We got ourselves into this mess by focusing on new physical infrastructure—smooth roads and brand new schools. The planning and policy decisions of the last 40 years, each based on seemingly rational and laudable intentions, have gradually constructed the very environment we feared in the first place: fast cars, uncrossable intersections, long distances, no familiar faces waving from nearby windows. A neighborhood used to be defined as the catchment area for a single elementary school. It’s not so much a set acreage as a social fabric. But we threw all of our resources into the physical infrastructure and forgot the social infrastructure. A sidewalk is more than a four inch thick, eight foot wide strip of concrete. For kids, it’s the space where we could play-act at independence. It’s where the distinctions between public and private space first begin to come into focus. Sidewalks, bike lanes, traffic-calmed streets aren’t just good for us physically, making us healthier and safer; they’re good for us socially as well.

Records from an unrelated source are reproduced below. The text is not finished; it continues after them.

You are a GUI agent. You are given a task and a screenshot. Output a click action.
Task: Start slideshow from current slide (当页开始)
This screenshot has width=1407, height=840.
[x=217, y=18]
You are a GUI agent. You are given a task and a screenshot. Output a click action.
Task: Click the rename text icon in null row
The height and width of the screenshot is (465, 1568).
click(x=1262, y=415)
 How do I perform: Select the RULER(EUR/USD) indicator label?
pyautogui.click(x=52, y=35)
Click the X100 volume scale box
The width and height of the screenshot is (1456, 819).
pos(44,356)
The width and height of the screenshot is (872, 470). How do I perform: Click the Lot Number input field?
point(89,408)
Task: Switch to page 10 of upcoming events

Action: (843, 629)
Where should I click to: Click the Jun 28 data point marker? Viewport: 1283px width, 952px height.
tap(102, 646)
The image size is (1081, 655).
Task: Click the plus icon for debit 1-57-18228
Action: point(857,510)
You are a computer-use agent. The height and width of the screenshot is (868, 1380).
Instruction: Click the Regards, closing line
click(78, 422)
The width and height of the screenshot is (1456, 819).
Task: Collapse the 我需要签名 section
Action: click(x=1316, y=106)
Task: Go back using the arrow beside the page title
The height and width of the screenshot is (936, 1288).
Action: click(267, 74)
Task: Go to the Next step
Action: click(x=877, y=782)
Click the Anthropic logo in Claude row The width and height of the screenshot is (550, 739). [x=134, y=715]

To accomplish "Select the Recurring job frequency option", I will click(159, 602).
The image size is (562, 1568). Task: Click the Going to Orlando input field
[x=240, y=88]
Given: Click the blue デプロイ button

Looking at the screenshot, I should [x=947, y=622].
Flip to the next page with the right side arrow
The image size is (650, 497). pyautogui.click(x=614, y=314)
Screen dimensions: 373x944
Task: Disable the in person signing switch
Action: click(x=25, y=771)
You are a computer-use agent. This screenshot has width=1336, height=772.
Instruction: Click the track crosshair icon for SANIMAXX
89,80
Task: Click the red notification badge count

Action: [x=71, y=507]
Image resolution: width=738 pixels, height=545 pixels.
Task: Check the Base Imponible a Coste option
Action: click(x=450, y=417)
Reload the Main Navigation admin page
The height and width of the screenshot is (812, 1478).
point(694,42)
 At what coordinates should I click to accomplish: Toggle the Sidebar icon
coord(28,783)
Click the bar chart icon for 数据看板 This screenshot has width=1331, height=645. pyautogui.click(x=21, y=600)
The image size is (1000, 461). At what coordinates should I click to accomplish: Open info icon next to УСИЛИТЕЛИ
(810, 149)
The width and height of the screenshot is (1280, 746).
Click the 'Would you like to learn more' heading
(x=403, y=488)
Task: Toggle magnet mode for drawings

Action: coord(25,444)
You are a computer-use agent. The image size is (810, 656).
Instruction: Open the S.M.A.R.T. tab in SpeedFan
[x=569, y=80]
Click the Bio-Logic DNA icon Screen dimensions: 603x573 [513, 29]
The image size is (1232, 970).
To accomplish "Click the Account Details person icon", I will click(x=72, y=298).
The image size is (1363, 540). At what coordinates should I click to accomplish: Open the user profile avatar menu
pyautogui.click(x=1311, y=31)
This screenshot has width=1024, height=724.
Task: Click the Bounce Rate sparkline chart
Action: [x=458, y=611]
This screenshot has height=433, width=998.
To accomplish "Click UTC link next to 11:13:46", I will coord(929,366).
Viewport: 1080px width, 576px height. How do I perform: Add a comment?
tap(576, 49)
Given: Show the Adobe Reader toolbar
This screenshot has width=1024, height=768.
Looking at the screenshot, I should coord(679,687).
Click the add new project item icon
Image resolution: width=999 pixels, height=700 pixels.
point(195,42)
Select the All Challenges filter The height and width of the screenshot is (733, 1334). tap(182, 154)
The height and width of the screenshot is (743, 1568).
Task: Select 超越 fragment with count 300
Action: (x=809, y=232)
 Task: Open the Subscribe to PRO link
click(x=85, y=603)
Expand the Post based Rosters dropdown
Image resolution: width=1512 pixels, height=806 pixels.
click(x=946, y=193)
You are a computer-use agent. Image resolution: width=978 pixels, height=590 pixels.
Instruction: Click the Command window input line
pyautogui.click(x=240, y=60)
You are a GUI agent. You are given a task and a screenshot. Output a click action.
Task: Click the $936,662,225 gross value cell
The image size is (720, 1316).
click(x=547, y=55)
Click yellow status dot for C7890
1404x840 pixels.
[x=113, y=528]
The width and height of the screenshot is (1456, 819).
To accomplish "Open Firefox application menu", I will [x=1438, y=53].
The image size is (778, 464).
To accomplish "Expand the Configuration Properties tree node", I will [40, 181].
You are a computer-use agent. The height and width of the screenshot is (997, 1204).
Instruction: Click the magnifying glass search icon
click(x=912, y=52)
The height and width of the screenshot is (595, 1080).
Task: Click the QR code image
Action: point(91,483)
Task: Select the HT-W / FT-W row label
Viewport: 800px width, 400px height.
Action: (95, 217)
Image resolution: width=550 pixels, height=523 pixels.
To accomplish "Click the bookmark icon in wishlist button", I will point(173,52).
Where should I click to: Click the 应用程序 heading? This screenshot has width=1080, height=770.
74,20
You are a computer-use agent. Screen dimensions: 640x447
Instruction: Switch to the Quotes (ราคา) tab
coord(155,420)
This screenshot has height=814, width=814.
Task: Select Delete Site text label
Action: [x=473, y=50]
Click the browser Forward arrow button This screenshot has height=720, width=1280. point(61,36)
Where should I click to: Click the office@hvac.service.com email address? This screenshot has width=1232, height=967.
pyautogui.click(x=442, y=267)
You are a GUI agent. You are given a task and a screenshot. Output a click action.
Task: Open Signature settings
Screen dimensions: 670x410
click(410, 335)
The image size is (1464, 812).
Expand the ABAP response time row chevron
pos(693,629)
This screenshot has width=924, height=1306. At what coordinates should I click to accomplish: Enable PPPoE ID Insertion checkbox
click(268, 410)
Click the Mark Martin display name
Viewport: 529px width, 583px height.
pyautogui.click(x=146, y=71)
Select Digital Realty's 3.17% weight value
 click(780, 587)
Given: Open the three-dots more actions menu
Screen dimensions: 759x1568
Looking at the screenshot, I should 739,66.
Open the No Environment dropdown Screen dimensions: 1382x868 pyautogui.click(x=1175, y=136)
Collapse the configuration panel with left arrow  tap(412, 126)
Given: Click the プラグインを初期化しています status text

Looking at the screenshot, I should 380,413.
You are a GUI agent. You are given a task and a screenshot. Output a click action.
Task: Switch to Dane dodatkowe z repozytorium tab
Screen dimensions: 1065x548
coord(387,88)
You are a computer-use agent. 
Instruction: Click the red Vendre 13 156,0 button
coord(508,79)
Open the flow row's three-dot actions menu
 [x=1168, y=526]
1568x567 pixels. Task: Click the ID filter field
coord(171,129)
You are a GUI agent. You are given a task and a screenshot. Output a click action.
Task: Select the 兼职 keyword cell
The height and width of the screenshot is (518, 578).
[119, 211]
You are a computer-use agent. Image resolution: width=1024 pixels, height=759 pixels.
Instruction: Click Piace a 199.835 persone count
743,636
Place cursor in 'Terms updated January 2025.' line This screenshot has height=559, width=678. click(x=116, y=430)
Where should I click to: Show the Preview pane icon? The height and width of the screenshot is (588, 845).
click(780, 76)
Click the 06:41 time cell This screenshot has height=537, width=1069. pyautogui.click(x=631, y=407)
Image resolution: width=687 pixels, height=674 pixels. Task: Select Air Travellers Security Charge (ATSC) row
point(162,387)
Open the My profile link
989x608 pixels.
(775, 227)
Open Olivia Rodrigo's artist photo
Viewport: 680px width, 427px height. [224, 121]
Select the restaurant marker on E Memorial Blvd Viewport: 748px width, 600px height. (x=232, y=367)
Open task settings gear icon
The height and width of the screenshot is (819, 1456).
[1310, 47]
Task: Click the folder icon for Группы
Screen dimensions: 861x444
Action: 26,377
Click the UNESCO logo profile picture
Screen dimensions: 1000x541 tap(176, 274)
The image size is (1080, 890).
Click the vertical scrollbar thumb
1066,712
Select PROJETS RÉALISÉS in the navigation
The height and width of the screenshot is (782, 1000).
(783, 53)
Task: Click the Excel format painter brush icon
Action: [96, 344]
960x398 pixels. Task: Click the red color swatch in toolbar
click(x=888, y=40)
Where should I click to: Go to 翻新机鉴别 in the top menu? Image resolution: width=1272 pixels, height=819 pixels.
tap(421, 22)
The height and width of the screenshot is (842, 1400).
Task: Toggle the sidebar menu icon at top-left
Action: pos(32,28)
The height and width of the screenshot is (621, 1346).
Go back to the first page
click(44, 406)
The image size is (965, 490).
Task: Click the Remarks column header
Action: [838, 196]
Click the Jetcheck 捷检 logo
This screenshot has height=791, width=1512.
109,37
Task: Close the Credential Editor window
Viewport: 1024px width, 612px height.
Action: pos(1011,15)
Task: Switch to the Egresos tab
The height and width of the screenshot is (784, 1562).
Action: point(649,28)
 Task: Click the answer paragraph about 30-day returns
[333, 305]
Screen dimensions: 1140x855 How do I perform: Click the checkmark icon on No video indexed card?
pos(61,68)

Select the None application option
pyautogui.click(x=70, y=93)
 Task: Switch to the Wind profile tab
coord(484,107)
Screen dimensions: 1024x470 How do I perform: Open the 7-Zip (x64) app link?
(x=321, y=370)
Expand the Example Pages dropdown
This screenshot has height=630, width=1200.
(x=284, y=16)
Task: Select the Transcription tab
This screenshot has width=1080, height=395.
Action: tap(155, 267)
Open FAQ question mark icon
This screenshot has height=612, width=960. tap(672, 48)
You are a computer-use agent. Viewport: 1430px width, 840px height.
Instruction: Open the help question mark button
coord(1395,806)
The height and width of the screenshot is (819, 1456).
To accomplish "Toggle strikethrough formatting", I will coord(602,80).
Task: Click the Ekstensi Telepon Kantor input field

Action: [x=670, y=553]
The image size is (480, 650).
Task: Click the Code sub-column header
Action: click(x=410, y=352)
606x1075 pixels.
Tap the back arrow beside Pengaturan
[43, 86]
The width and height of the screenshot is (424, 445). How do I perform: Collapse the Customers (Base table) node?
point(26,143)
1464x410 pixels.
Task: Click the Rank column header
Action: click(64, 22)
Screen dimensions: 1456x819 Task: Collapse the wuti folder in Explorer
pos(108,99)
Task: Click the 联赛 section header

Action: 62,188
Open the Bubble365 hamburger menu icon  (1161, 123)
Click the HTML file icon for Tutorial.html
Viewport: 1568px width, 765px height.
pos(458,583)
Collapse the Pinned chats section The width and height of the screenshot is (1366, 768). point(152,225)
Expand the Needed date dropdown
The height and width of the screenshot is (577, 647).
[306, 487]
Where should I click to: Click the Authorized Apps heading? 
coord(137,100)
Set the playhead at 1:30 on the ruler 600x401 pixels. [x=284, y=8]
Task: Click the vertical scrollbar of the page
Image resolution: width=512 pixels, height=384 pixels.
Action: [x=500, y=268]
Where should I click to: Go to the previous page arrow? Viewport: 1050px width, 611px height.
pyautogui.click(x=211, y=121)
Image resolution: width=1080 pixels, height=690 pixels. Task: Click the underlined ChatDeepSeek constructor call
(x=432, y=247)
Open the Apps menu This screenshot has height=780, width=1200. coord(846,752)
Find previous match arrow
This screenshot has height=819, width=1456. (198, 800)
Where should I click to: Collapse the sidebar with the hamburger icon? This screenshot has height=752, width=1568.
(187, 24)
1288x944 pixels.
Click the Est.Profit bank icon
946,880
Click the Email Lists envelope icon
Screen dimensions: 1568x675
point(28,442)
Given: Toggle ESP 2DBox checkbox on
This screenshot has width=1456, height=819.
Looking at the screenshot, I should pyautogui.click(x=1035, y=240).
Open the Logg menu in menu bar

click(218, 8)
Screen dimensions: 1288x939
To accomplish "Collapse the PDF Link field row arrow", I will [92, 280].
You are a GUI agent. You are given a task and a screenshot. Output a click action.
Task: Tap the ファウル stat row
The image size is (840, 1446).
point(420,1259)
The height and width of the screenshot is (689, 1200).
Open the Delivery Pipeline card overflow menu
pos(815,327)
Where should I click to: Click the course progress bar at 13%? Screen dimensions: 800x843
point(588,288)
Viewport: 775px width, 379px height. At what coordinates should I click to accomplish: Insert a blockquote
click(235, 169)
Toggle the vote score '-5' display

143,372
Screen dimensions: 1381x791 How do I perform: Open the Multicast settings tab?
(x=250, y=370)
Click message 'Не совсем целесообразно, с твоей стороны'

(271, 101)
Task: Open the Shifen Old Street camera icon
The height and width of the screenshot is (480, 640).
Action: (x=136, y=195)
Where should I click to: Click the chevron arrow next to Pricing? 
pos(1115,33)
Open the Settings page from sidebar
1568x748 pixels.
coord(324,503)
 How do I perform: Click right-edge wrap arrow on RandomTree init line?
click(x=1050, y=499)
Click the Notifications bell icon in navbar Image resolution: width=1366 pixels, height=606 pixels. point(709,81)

Our infographic gives a snap shot as of 2009, but it doesn’t predict the future. There’s some good evidence that this generation of kids may not sit quietly strapped in the car seat until it’s their turn to drive. The U.S. Department of Transportation reported that between 1988 and 2008 the number of 16 year olds getting their driver’s licenses actually declined from 44.7% to 30.7%. Instead of counting the years to driverhood, more teens are giving it the “whatever... Now, some of them may be so happy being chauffeured they don’t see why they should have to do it themselves. But others, like the kids behind Kids vs. Global Warming, may have just decided to say “no thanks, I’ll walk.”
How many of your habits—and values—can you trace back to your childhood? What influences the decisions you make today? Is it what your neighbors and peers do? The lamest justification we ever gave our parents was “everyone else is doing it,” but that still figures in our adult decisions. In another forty years our kids will be the ones making the decisions. They’ll be the school board members, planning commissioners, landscape architects, and urban designers deciding the shape of our neighborhoods. What will they draw on to make good decisions? Peer pressure is a powerful force, but it works in both negative and positive ways. Biking and walking to school? All the cool kids are doing it.